Like so many people in the Riverton area, RoJean has a Ranger connection.
She worked here during an important part of Ranger history in the late 1970s and into the 1980s, when The Ranger and most Wyoming newspapers were making the transition to a more-modern, "modular" appearance, especially on page one.
One oddity from those early days of trying out pre-designed page layouts, as opposed to just piecing things together as they were completed, was the appearance of our photographs.
We had a great newspaper photographer at the time, the late Debra Friedell, so it was a good period for Ranger pictures in general.
Beyond that, however, for about five years in the 1970s it was determined by somebody that our pictures ought to have rounded corners.
The thinking at the time was that rounded corners would give the page a contemporary, stylish look that also would improve the reader's "eye flow" around the page.
Today, of course, those pages look anything but contemporary. The are forever locked into a time period that is recognizable instantly to anyone who looks at it. Back then, though, rounding corners on pictures was all the rage -- and it also was one of RoJean's daily duties.
She spent a good portion of her time here at the old Ranger Printers, which was in the basement of our offices at 421 E. Main St. (we moved Ranger Printers "upstairs" in 1996, some years after RoJean had left us to begin her job at CWC). Among the many printing-related gadgets down there in those days was an old, cast-iron machine that could round the edges of printed products.
Each day as page one was being "pasted up" (to use another outdated term of newspaper production), someone would run that day's photographs downstairs to RoJean, who would drop whatever else she was doing (and she did a lot), put each corner into the mechanism, push down the lever, and round off the photos, one corner at a time.

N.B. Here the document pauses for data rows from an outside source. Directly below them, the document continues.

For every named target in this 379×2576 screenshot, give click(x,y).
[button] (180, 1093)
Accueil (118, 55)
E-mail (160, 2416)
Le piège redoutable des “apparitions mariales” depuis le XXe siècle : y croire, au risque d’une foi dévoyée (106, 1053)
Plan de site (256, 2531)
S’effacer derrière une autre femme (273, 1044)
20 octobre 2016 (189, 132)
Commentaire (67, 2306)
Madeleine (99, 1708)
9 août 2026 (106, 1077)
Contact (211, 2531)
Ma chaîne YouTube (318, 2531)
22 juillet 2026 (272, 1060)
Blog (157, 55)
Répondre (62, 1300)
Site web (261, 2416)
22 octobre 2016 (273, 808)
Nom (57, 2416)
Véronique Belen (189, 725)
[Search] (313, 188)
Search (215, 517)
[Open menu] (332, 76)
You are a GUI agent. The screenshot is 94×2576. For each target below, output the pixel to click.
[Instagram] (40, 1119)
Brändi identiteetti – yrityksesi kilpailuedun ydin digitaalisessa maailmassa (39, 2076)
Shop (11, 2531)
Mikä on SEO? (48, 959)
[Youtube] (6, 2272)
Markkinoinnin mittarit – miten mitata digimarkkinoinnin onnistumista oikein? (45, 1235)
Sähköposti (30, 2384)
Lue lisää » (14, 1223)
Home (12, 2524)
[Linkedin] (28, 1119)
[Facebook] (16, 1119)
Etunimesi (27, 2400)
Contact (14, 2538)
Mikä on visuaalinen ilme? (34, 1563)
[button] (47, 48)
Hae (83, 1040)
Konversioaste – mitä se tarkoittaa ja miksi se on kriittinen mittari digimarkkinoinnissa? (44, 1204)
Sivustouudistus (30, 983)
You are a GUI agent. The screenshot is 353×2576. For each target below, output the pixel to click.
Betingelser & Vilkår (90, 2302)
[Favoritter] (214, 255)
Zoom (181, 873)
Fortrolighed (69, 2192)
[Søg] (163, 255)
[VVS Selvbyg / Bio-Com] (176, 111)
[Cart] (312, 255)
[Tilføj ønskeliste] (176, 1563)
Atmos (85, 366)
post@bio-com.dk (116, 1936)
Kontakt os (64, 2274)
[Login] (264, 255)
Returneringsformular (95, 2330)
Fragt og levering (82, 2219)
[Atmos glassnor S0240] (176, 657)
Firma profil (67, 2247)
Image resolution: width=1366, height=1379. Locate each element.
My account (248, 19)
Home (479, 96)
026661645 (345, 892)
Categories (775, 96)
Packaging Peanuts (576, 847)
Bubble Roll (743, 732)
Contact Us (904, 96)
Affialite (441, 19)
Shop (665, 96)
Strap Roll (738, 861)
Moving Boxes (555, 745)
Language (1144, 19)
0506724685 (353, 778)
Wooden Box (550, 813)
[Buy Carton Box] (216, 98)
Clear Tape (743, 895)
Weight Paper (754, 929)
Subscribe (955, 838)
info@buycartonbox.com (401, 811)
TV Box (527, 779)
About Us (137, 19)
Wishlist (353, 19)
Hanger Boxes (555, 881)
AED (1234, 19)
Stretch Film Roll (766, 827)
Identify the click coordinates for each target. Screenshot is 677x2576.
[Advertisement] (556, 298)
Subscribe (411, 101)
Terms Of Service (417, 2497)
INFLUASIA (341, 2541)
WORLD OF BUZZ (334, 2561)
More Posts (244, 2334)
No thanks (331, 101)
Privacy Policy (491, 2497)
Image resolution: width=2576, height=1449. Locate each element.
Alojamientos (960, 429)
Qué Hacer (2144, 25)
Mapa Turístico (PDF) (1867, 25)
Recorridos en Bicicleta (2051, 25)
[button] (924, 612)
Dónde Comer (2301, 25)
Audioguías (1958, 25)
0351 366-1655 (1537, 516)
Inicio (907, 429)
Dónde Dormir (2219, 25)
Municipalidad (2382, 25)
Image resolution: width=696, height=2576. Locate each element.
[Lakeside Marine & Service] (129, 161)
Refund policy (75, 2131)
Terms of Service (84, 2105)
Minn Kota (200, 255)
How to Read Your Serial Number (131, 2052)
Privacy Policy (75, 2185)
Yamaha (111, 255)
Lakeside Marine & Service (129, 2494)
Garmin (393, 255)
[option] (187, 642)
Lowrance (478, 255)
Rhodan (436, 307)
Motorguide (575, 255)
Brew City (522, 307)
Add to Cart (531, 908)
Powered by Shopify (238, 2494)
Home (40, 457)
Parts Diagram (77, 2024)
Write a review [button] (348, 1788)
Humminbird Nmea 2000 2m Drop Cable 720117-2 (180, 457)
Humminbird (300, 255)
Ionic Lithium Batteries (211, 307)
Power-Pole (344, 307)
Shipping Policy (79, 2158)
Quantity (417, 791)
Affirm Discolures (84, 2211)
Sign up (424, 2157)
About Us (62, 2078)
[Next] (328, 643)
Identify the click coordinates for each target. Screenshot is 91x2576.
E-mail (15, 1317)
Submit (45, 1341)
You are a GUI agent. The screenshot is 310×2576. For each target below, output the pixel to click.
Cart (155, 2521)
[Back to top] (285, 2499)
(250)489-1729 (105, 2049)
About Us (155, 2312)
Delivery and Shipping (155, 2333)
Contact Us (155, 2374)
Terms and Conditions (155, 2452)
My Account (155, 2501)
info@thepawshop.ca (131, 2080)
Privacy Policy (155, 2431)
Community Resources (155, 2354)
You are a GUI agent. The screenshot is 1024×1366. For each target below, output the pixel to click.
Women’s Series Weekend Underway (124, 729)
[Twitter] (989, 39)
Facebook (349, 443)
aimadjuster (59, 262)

Most of the time we only rounded the pictures on the front page, but sometimes, if Deb Friedell had a big photo feature elsewhere in the paper, the rounded-corner treatment would be applied there too.
A check of the Ranger archives shows that we abandoned the practice sometime in 1980.
Joel Kindle, the longtime Riverton radio personality who also once worked for The Ranger and remains a regular visitor to the office to this day, remembered the device that rounded the pictures. He inquired about it not long ago, but we didn't find it in the basement, which is much less organized now than it was when RoJean worked there with Marvin Schlichenmayer, Fran Olheiser, Jim Doyle and others.
Then, just before Christmas, when I was rooting around the basement for an old photograph, I spied a lever protruding from behind a stack of old newspapers. It was the corner-rounder!
For the sake of old times, I found an old envelope, placed it on the flat surface of the gizmo, pushed down the lever.
With a satisfying munch of paper, the long-idled cutter rendered the right-angle edge of that envelope into a smooth, round corner, just as it had done so many times when RoJean Thayer was Riding with the Rangers.